◆ BRIEF
Nothing but the lines from the one with "The width and" through the final line of the entries below should be written out, each exactly as given.

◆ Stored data
┄┄┄┄┄┄┄┄┄┄┄┄┄┄┄┄┄┄┄┄

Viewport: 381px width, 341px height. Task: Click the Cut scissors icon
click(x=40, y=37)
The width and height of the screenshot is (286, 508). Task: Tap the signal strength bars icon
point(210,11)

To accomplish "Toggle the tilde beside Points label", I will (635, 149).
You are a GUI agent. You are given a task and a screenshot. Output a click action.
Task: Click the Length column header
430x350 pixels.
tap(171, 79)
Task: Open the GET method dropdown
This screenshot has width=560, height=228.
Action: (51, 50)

┄┄┄┄┄┄┄┄┄┄┄┄┄┄┄┄┄┄┄┄

◆ COMPLETED TASK
The width and height of the screenshot is (286, 508). Task: Tap the signal strength bars icon
point(210,11)

To accomplish "Toggle the tilde beside Points label", I will (635, 149).
You are a GUI agent. You are given a task and a screenshot. Output a click action.
Task: Click the Length column header
430x350 pixels.
tap(171, 79)
Task: Open the GET method dropdown
This screenshot has width=560, height=228.
Action: (51, 50)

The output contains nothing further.